Les notions d’altérité et d’identité dans la constitution de la personne à Rome sont complexes. Les Romains passent de la dualité Grecs – ennemis perses à une opposition ternaire, accentuant la différence entre eux et le « bégayeur » sur tous les plans, linguistique, politique, moral… Cette altérité radicale se trouble par la suite, le Romain pouvant se révéler barbare dans ses comportements, les barbares de l’Empire devenant citoyens romains – sans oublier la nouvelle donne du christianisme.
François Ploton-Nicollet, « Sacralité et mise en scène de la personne impériale à Rome »
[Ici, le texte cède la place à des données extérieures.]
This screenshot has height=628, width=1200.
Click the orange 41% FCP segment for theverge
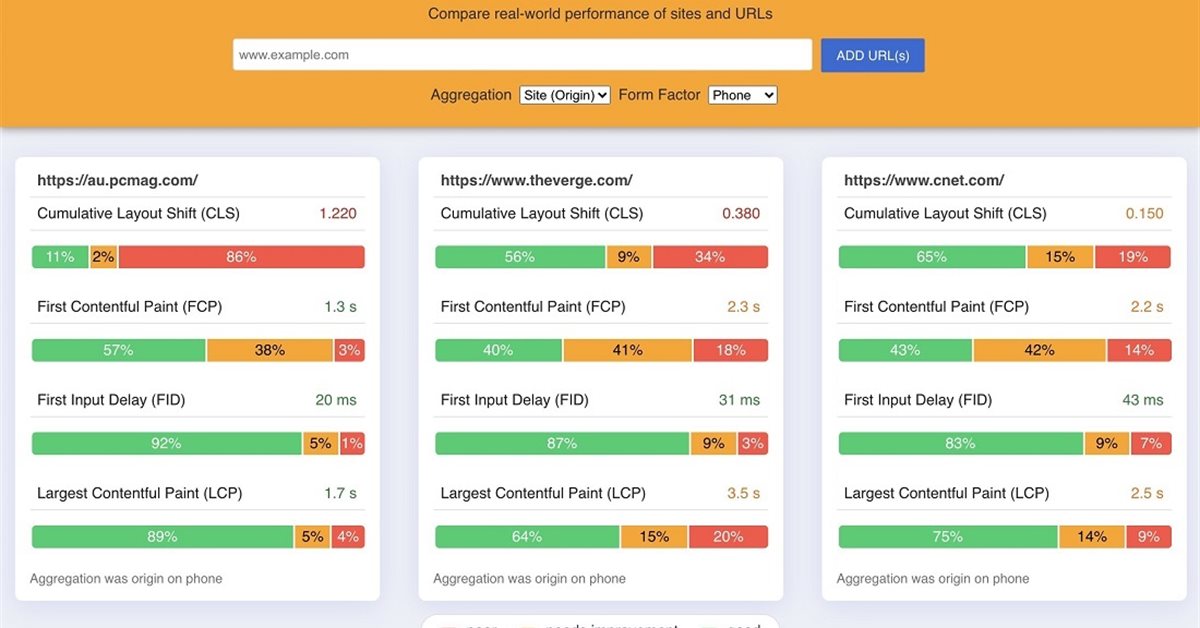pyautogui.click(x=627, y=350)
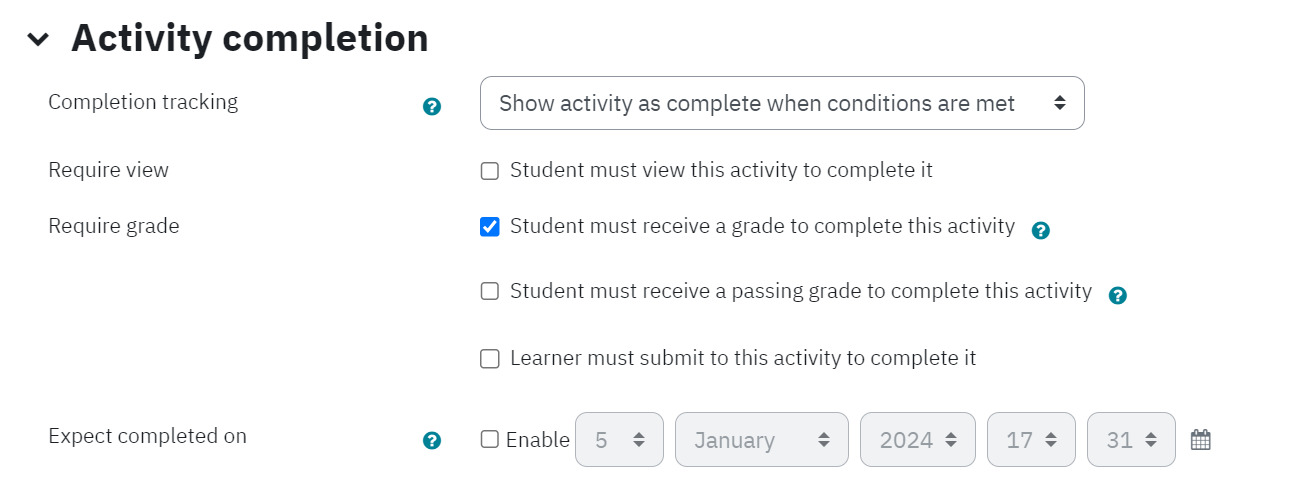This screenshot has height=493, width=1291.
Task: Click the Learner must submit label text
Action: click(x=743, y=358)
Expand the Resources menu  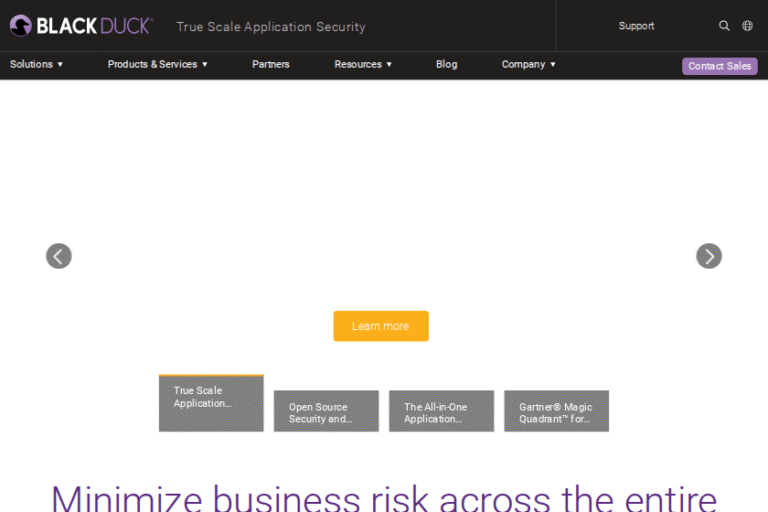(363, 65)
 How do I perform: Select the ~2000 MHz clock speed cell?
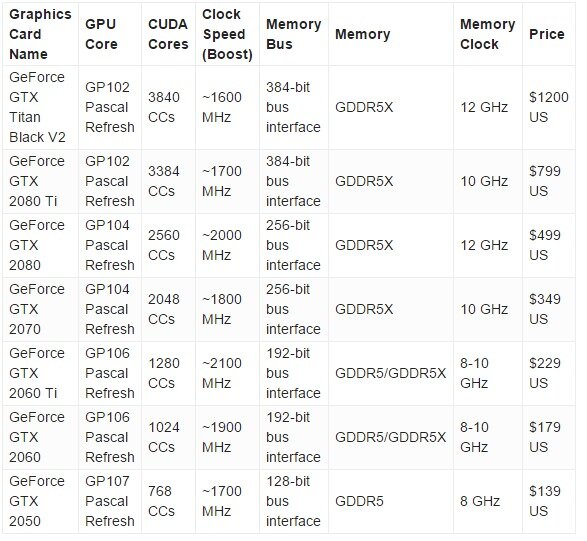click(x=227, y=246)
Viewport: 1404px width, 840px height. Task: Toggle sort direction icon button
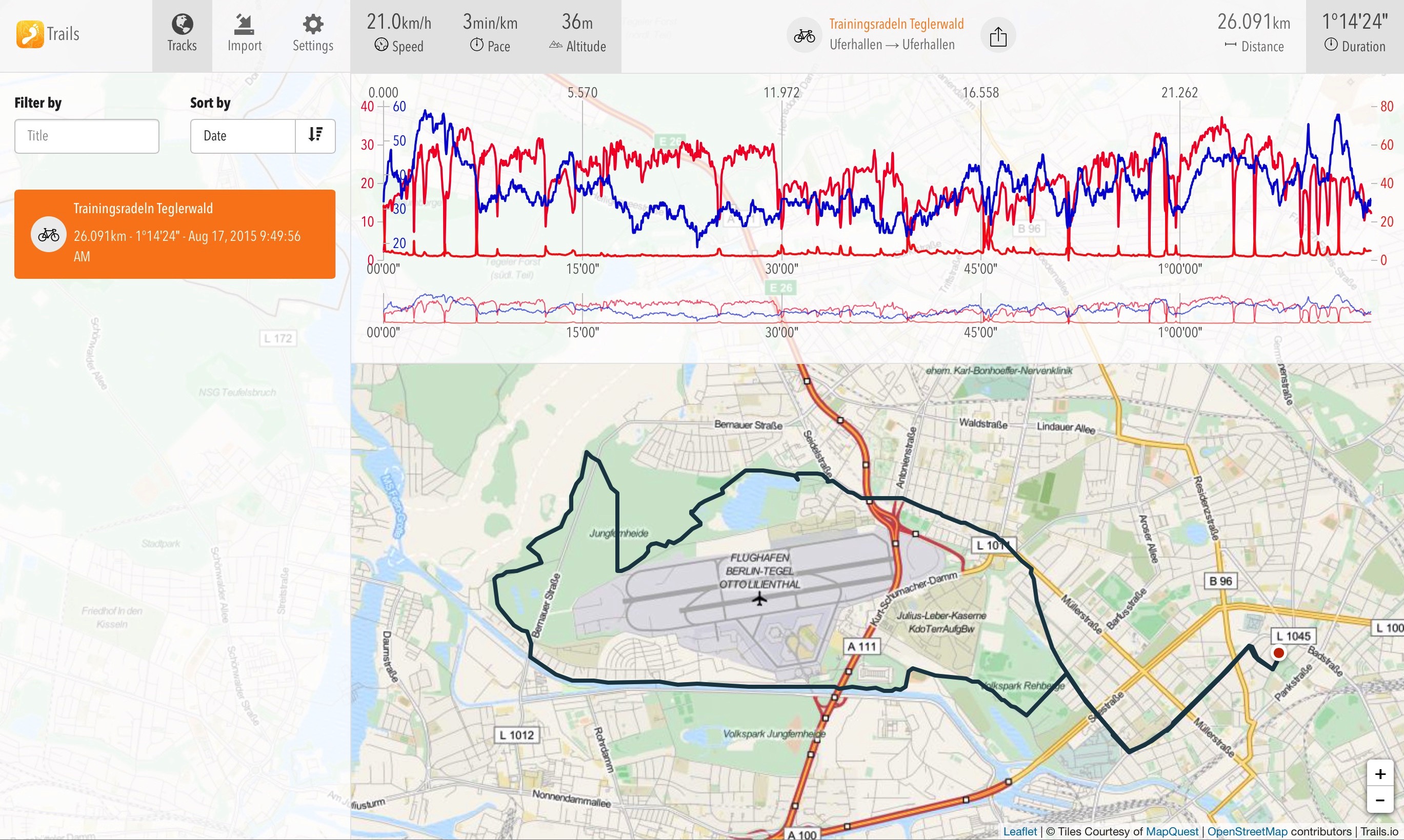[x=315, y=136]
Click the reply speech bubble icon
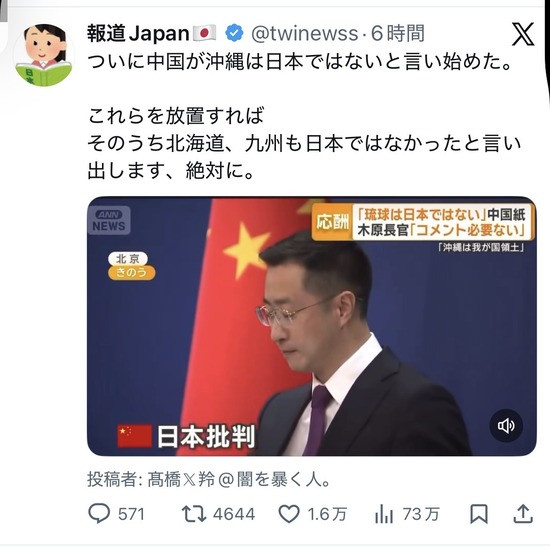This screenshot has width=550, height=549. coord(99,514)
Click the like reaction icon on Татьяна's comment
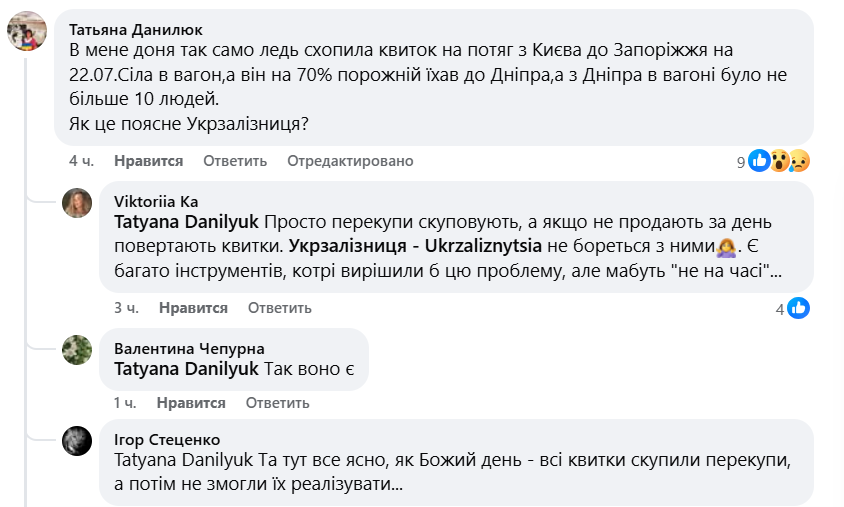The width and height of the screenshot is (844, 507). pos(760,161)
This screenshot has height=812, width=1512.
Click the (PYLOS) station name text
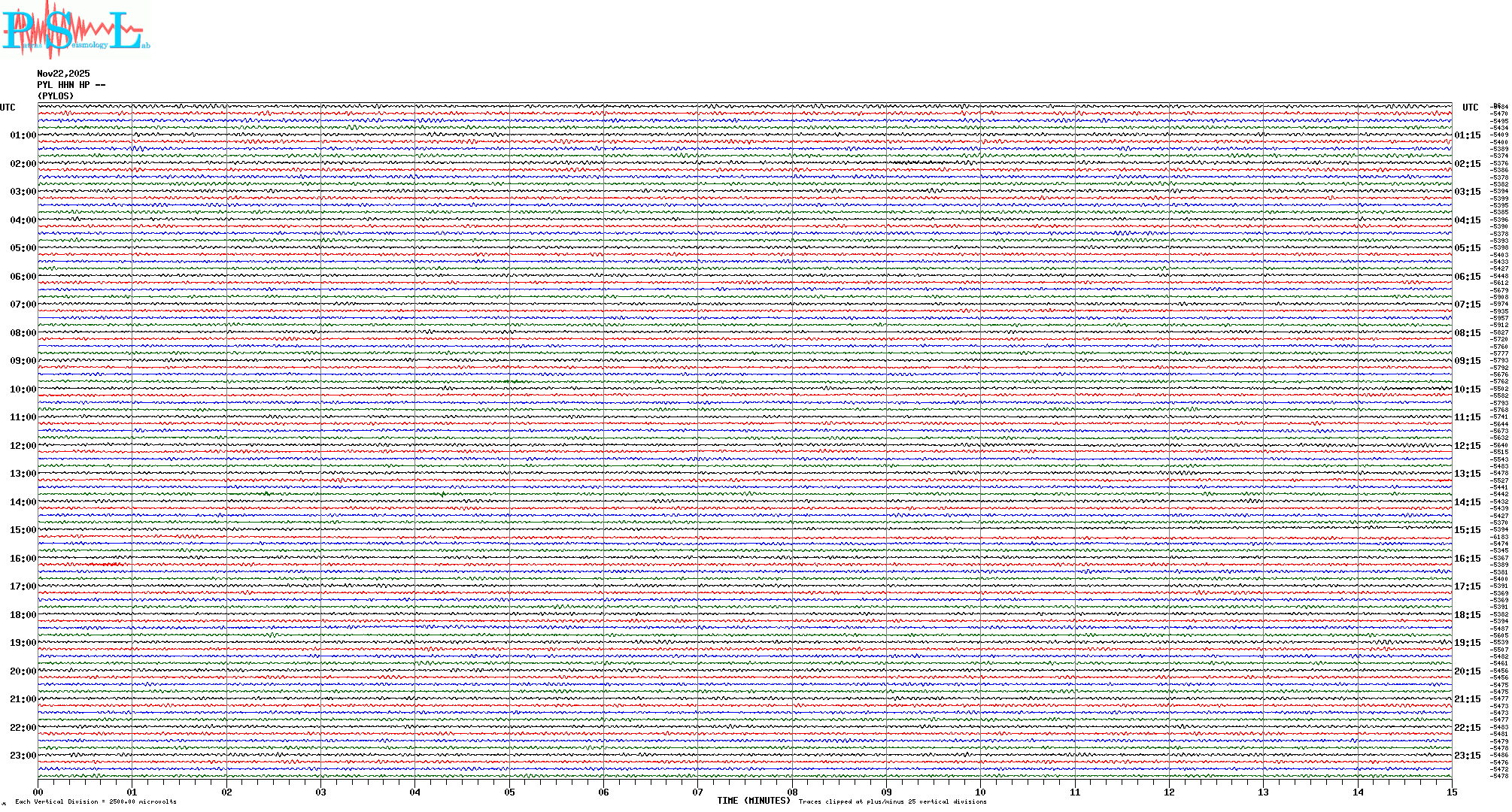(56, 96)
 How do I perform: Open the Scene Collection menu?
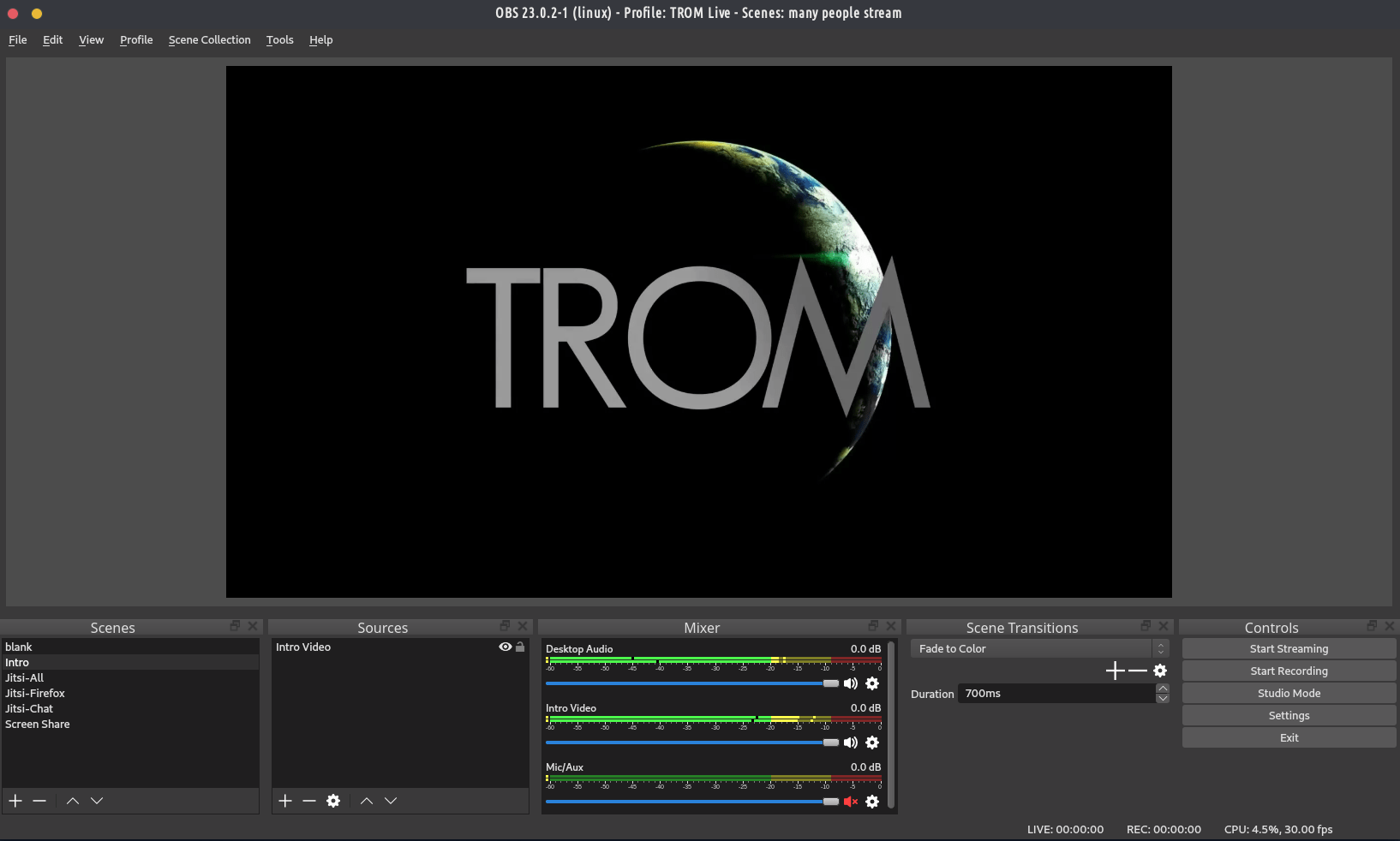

Médiateur entre hommes et dieux comme Pontifex maximus, l’empereur est un personnage à part dans la société romaine, et ce dès les débuts du principat. S’il n’est pas dieu lui-même, il peut être fils de dieu, devenir dieu après sa mort, et faire de son vivant l’objet de célébrations rituelles dans les provinces. Cette contradiction se résout dans la cohérence d’une sacralité multiple, variable selon les circonstances, mais toujours mise en scène dans l’iconographie et la littérature.
Arnaud Perrot, « La Trinité avec ou sans Personnes ? La mobilité du vocabulaire trinitaire chez Basile de Césarée »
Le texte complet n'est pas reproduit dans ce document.